[erlang-questions] gen_server call and reply

Hakan Mattsson hakan@REDACTED
Mon Sep 17 20:10:56 CEST 2007


On Mon, 17 Sep 2007, Matthias Lang wrote:

ML> Why use 'noreply'? I can only really think of one reason---you have a
ML> relatively long-running request but don't want to block the gen_server
ML> while it runs. Maybe there's also some case where you can avoid a
ML> deadlock, but I haven't thought about that.

In a lock server it is quite handy to use 'noreply' to
manage clients that needs to wait for the lock. 

ML> In the case of the long-running request, what I do instead is
ML> 
ML>   {reply, {pending, Ref}, State}
ML> 
ML> where Ref is a reference which is then included in a later message
ML> sent the old-fashioned way. This amounts to more or less the same as
ML> 'noreply', though it's one message more expensive and has the benefit
ML> of making it easier to reason about timeouts, at least to my mind.

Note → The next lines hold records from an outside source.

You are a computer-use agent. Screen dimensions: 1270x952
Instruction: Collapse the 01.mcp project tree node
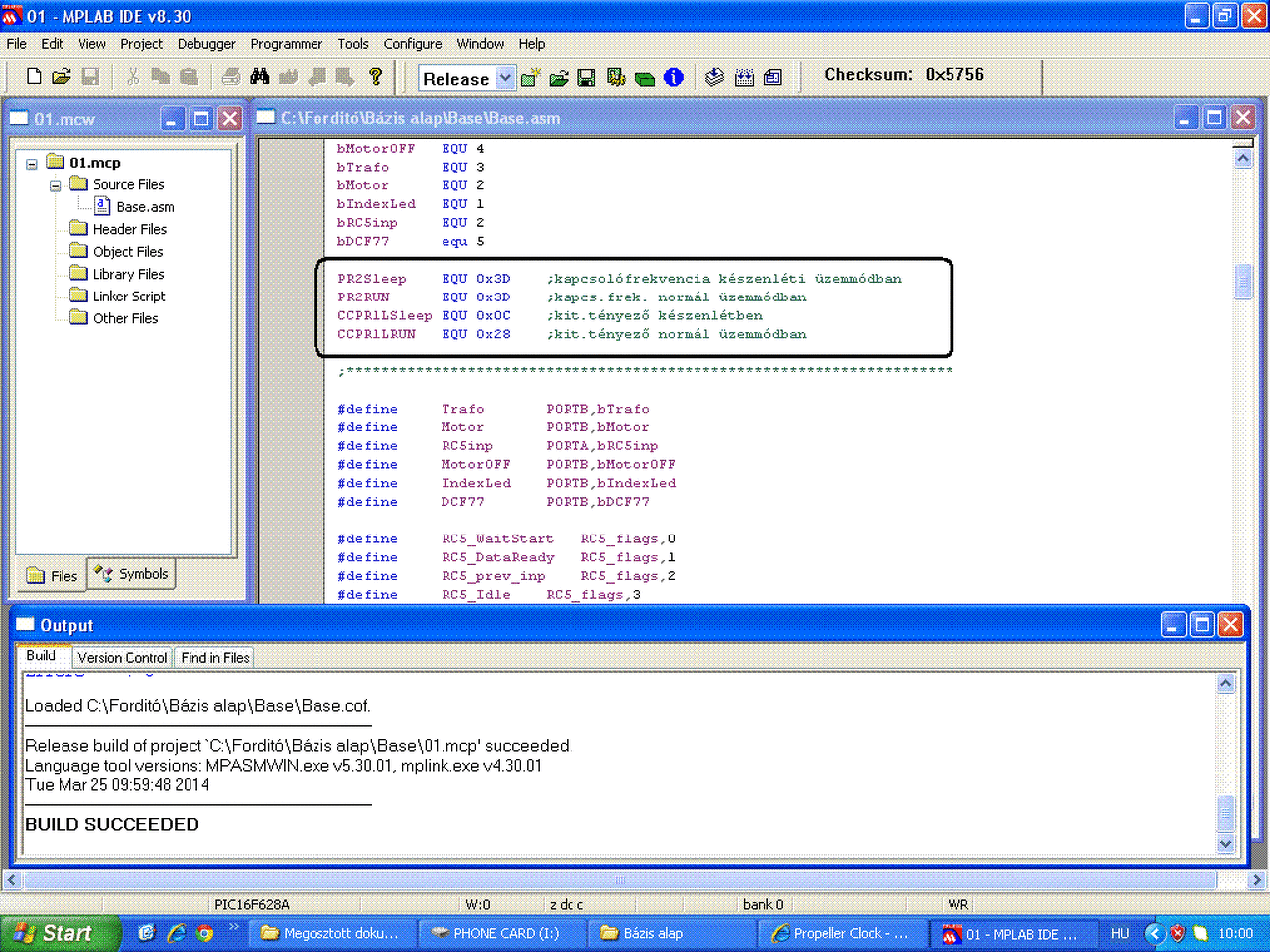32,164
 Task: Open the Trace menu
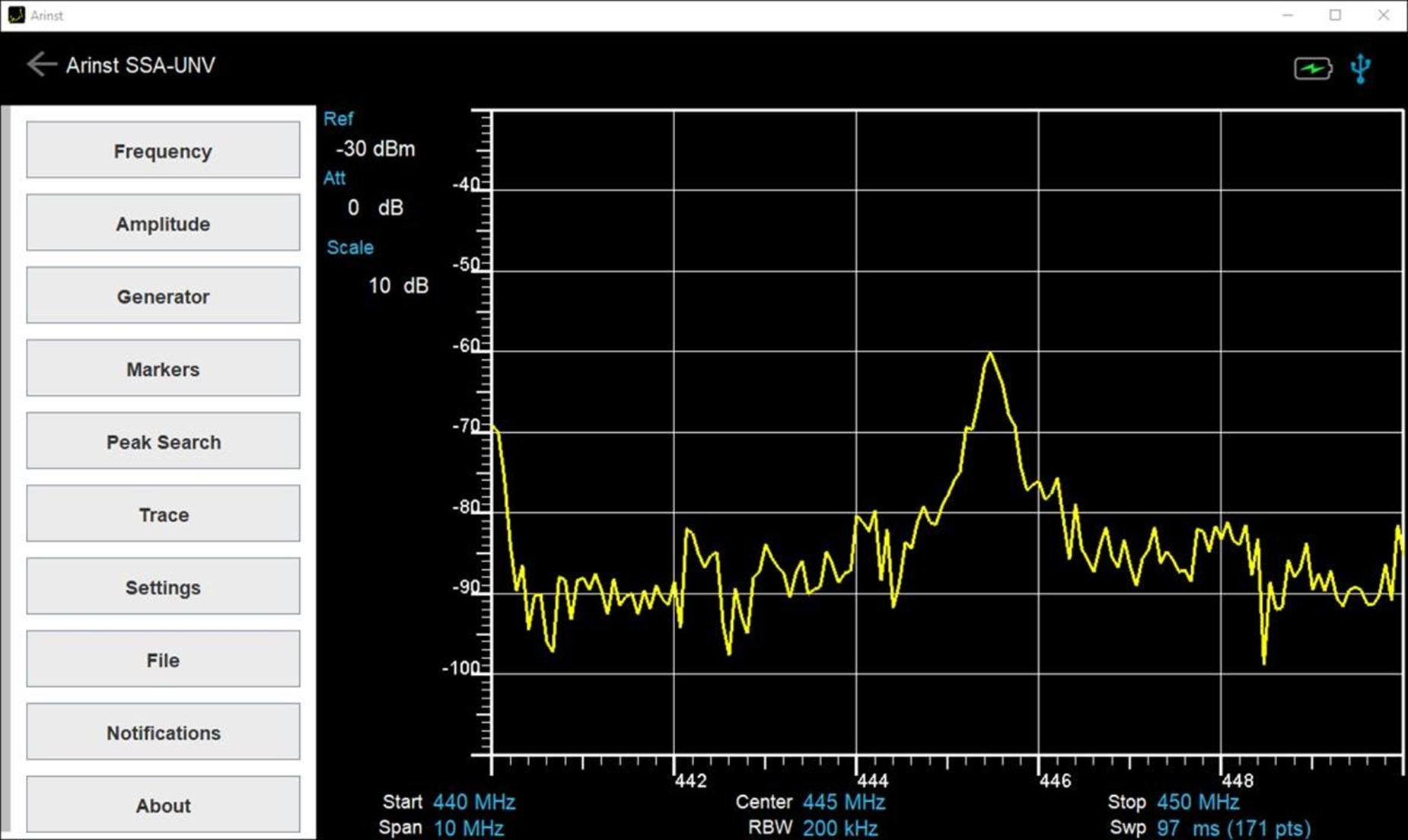click(x=163, y=514)
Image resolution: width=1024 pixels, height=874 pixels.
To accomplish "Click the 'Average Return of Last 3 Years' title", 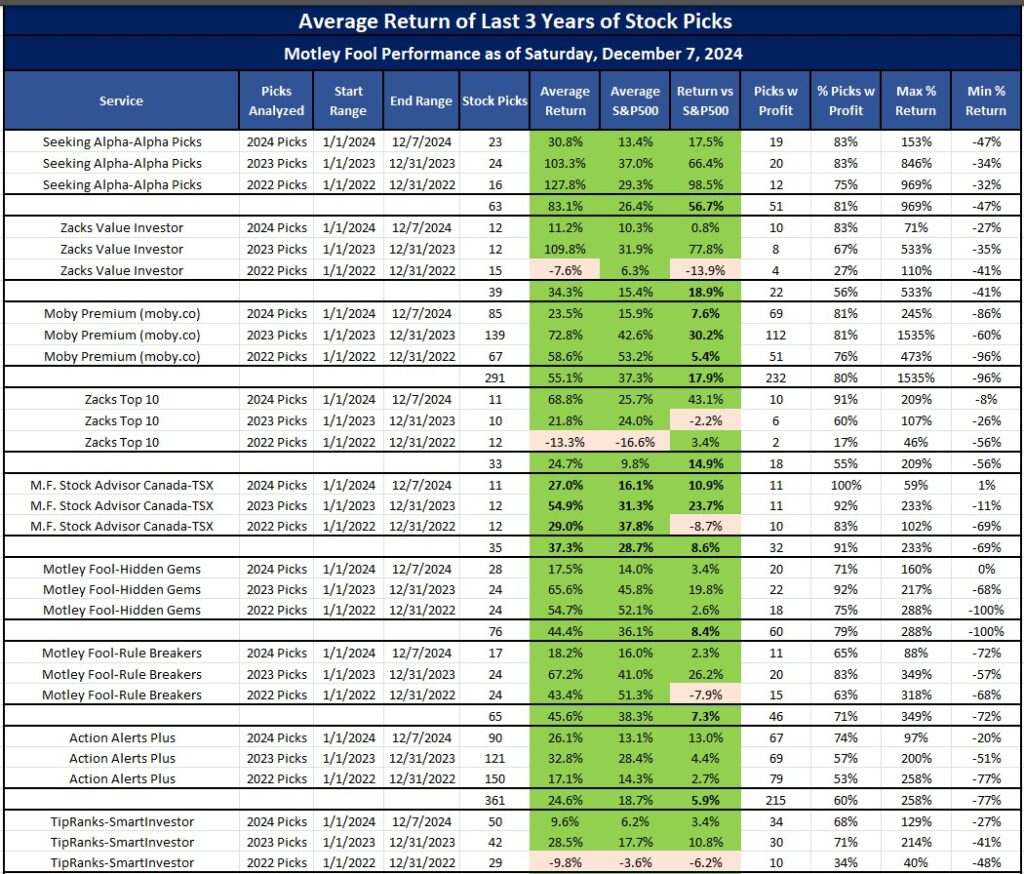I will coord(514,19).
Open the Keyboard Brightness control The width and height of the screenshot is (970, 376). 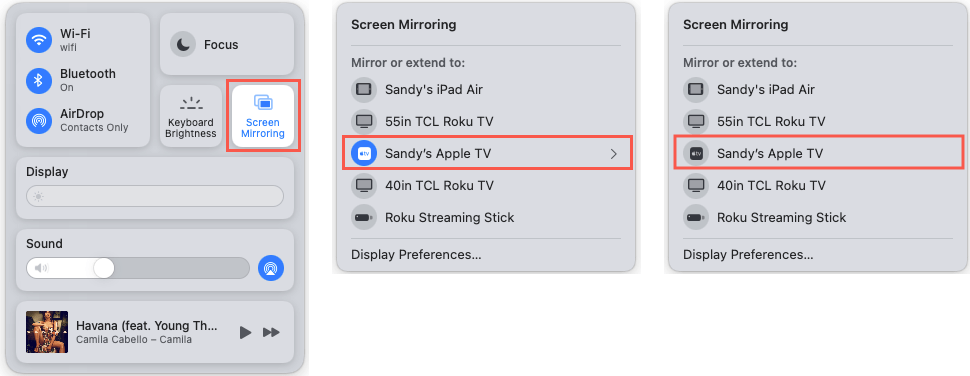click(191, 116)
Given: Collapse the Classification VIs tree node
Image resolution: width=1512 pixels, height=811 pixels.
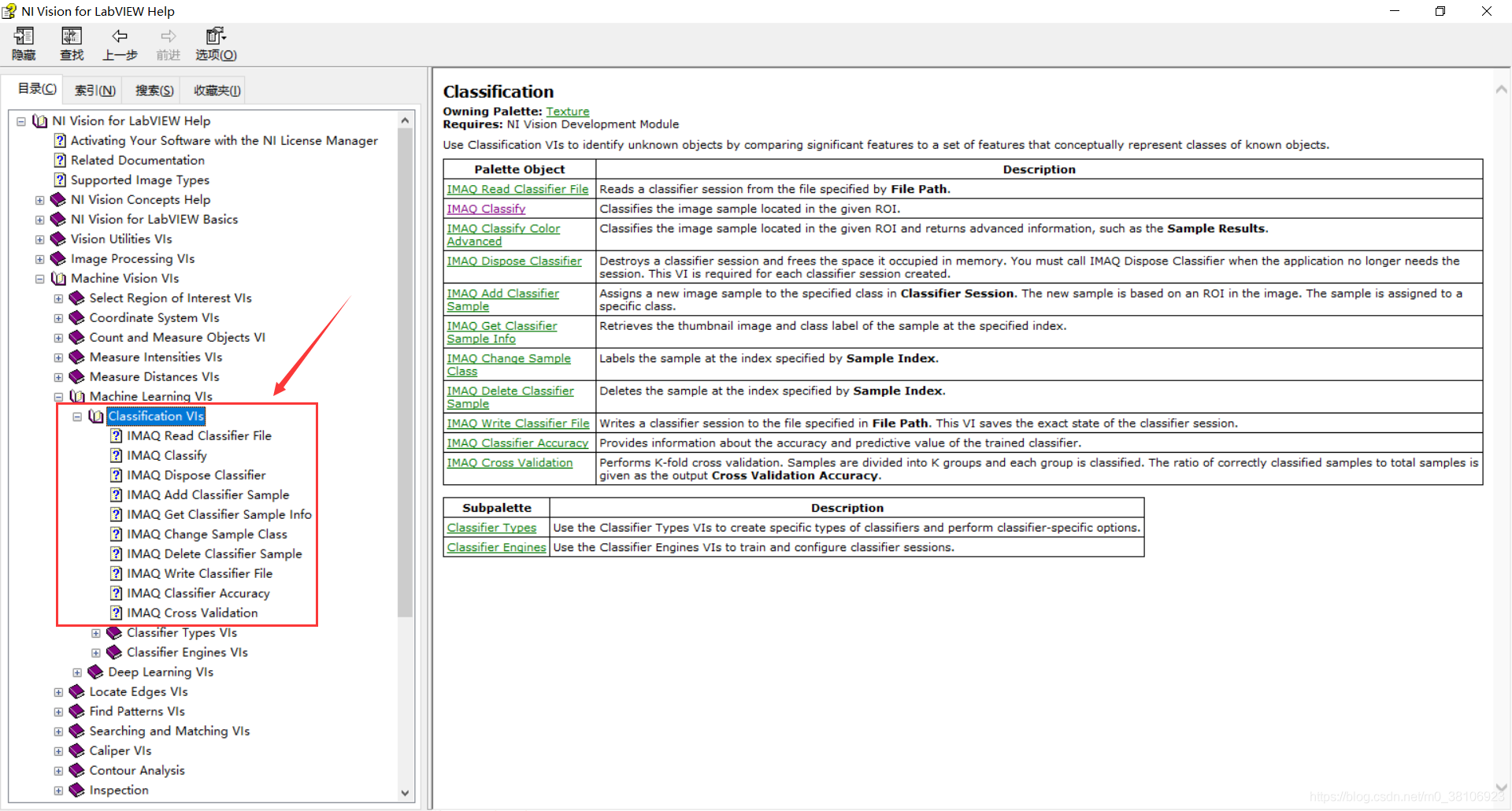Looking at the screenshot, I should [77, 417].
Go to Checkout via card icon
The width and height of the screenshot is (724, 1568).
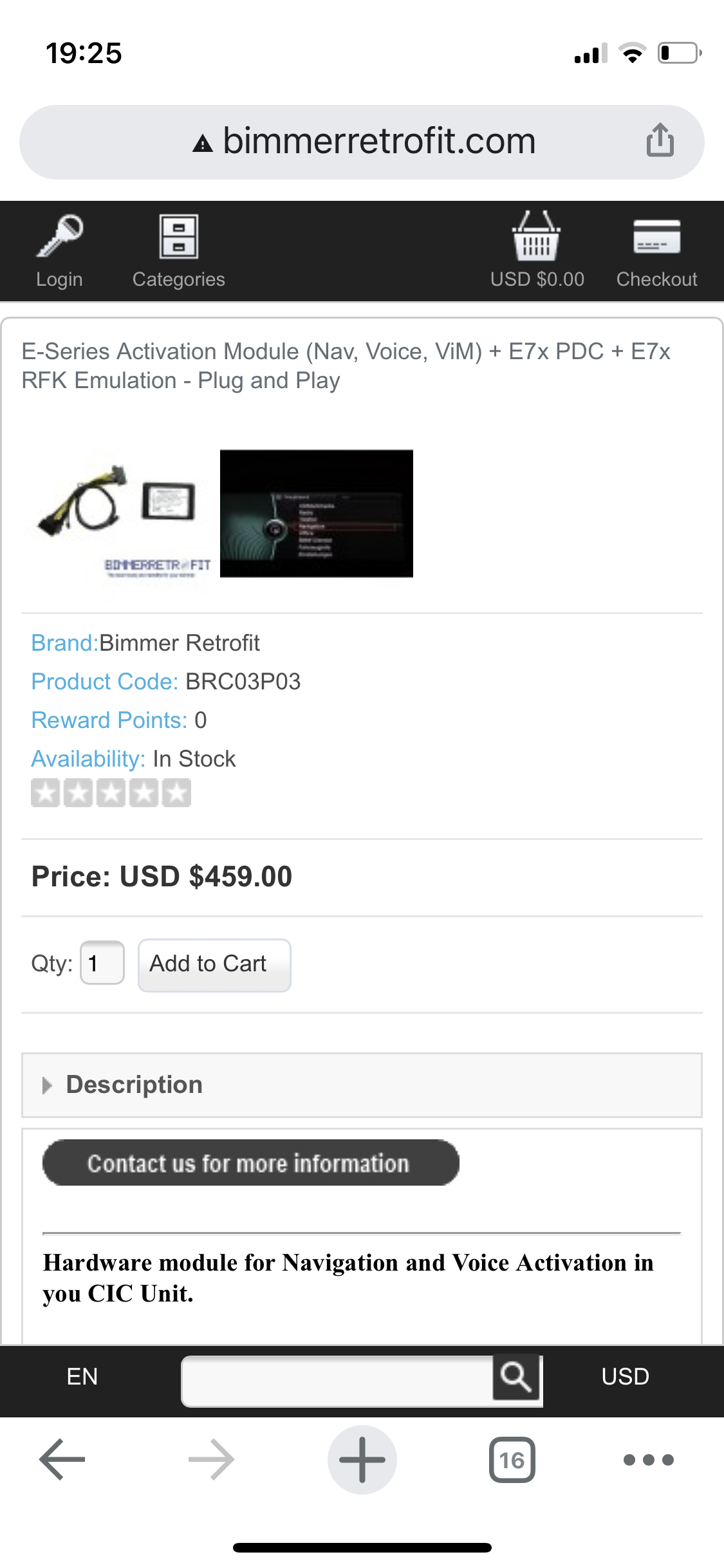656,236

If the reply is really critical for the client (that is
it cannot do anything useful without the reply) it
would be simplest for the client to just wait
indefinitely for the reply.

Assuming that the client can do something useful while
waiting for the reply, it could make sense to use the
{pending, Ref} strategy. But would it not even be
simpler to use an explicit receive in the client,
instead of polling the server repeatedly for the
outcome of {pending, Ref} in that case?